1. The problem statement, all variables and given/known data

A block of wood which weighs 0.72 kg is being pushed across a floor. After 2s, the block has a velocity of 1.6m/s[F]. μK = 0.64.

a) Find the net force acting on the block of wood.
b) Find the force of friction acting of the block.
c) Find the force actually pushing the block of wood.

2. Relevant equations

$m = 0.72kg$
$Δt = 2s$
$μ_K = 0.64$
$\vec{v_H} = 1.6 m/s [F]$

3. The attempt at a solution

a) Okay so I want to find the net force acting on the wood. First off, the block has no movement in the vertical direction at all so we know $F_N = F_G = ma = (0.72)(9.8) = 7.06N$ and the final vertical force $F_V = 0$.

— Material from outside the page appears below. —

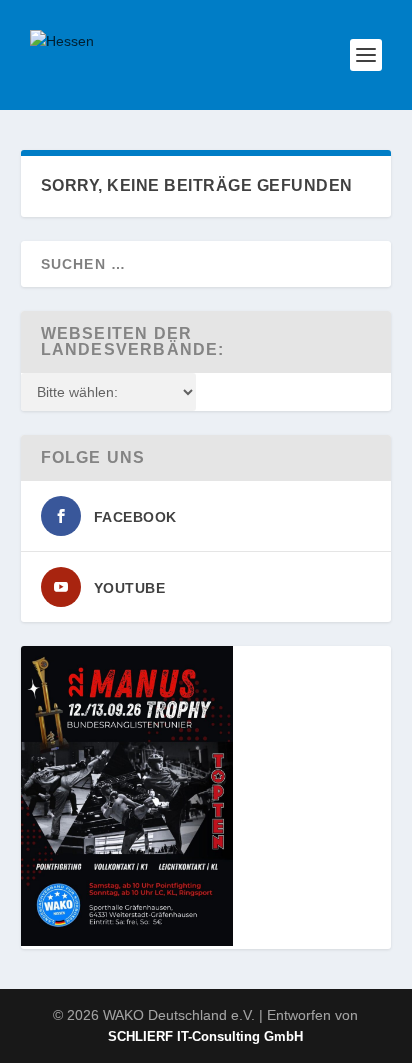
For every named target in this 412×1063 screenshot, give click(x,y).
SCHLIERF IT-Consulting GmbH (205, 1036)
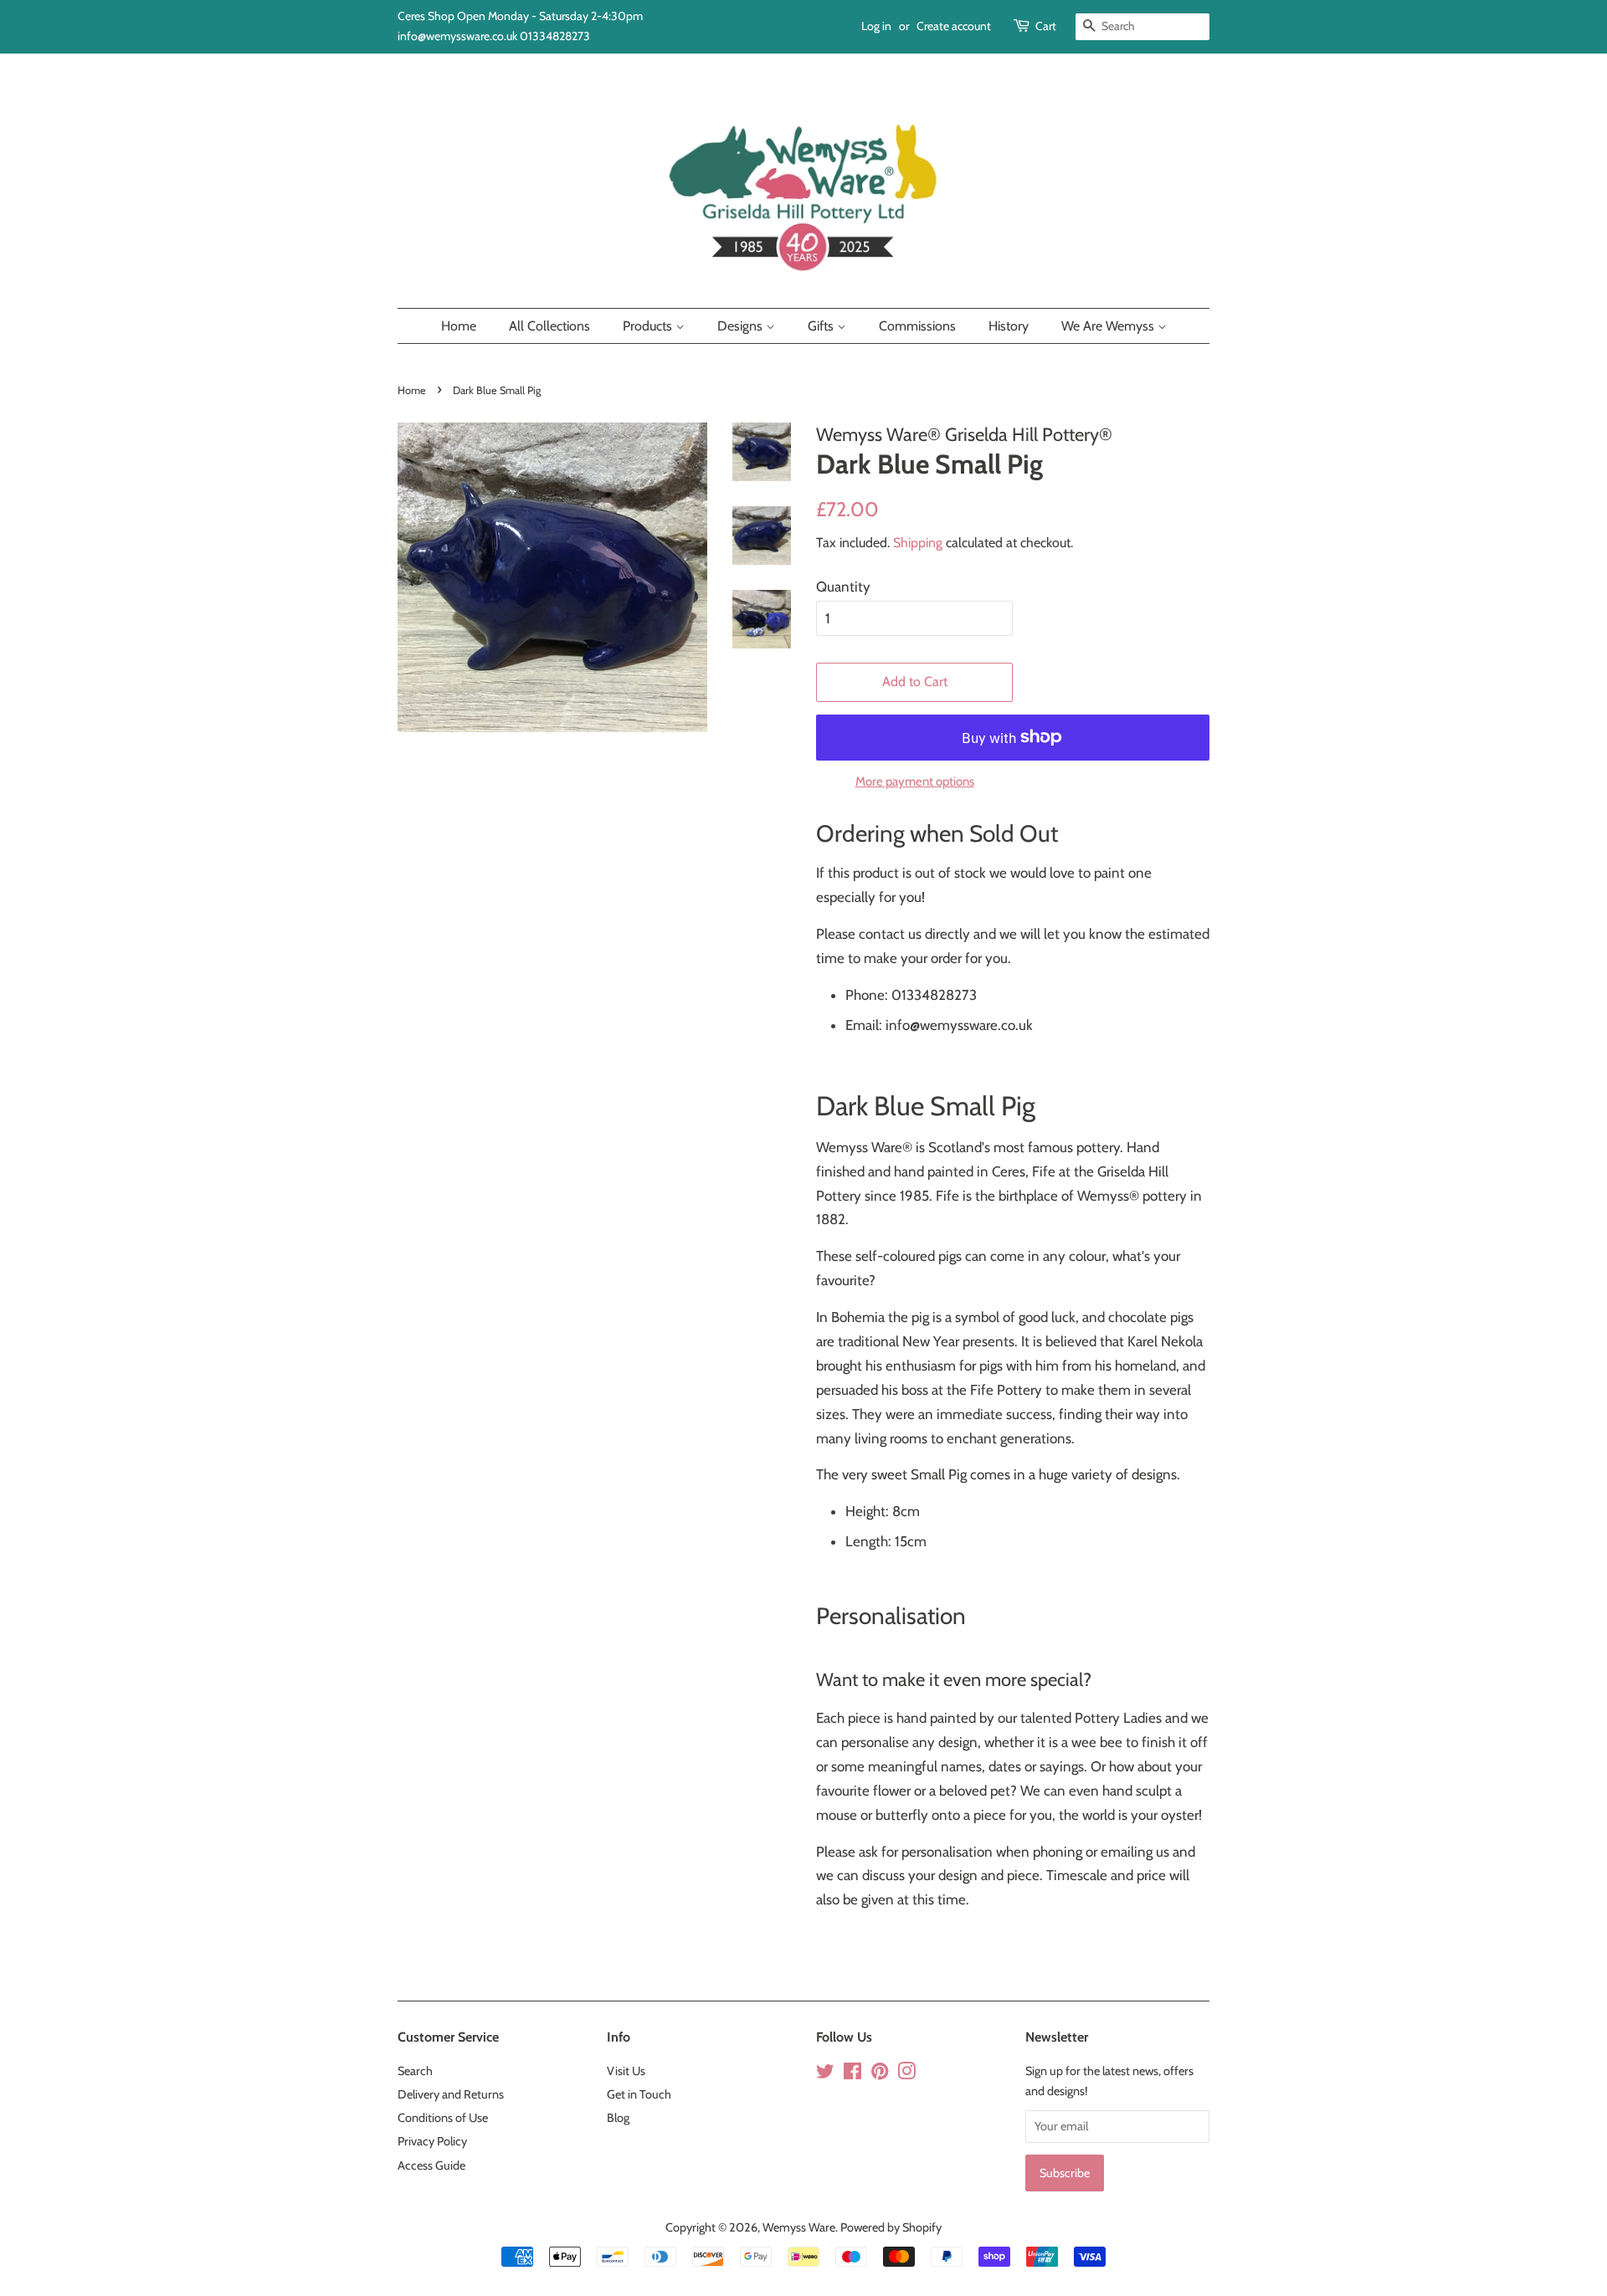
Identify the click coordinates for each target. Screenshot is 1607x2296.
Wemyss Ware (798, 2227)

If the block is increasing velocity over time horizontally, then it is accelerating horizontally. Using this acceleration we can find the force in the horizontal direction. I believe I can use this kinematic equation :

$\vec{v_H} = \vec{v_1} + \vec{a}Δt$
$1.6 m/s [F] = 0 + (2s) \vec{a}$ [There is no initial horizontal velocity so $\vec{v_1} = 0$]
$0.8 m/s^2 [F] = \vec{a}$

Now to find the net force which happens to be in the horizontal direction only, I use :

$\vec{F_H} = m \vec{a} = (0.72kg)(0.8 m/s^2 [F]) = 0.58N [F]$

Therefore the net force acting on the block of wood is 0.58N [F].

b) I think I need to use :

$F_K = μ_KF_N = (0.64)(7.06) = 4.52N$.

c) Logically the force acting on the wood should be the frictional force together with the net force

$F_A = F_K + F_H = 0.58N + 4.52N = 5.1N$

Therefore the block is being pushed with a force of 5.1N to get it to move forward.

2. Jul 30, 2013

### 462chevelle

you don't sseem to have a question? without doing the math it looks to be ok work. im not sure about the very last equation. but like you say it seems logical to add the forces.

3. Jul 30, 2013

### barryj

4. Jul 30, 2013

### Zondrina

The applied force $F_A$ has to exceed the frictional force for the block to be accelerating forward ( This is what I thought ).

Given that the net force in the horizontal direction is 0.58 [F] and the frictional force is 4.52N , the applied force must then be the sum of the frictional force and the net force because the applied force minus the frictional force is the net force.

EDIT : Thank you chev and barry for checking.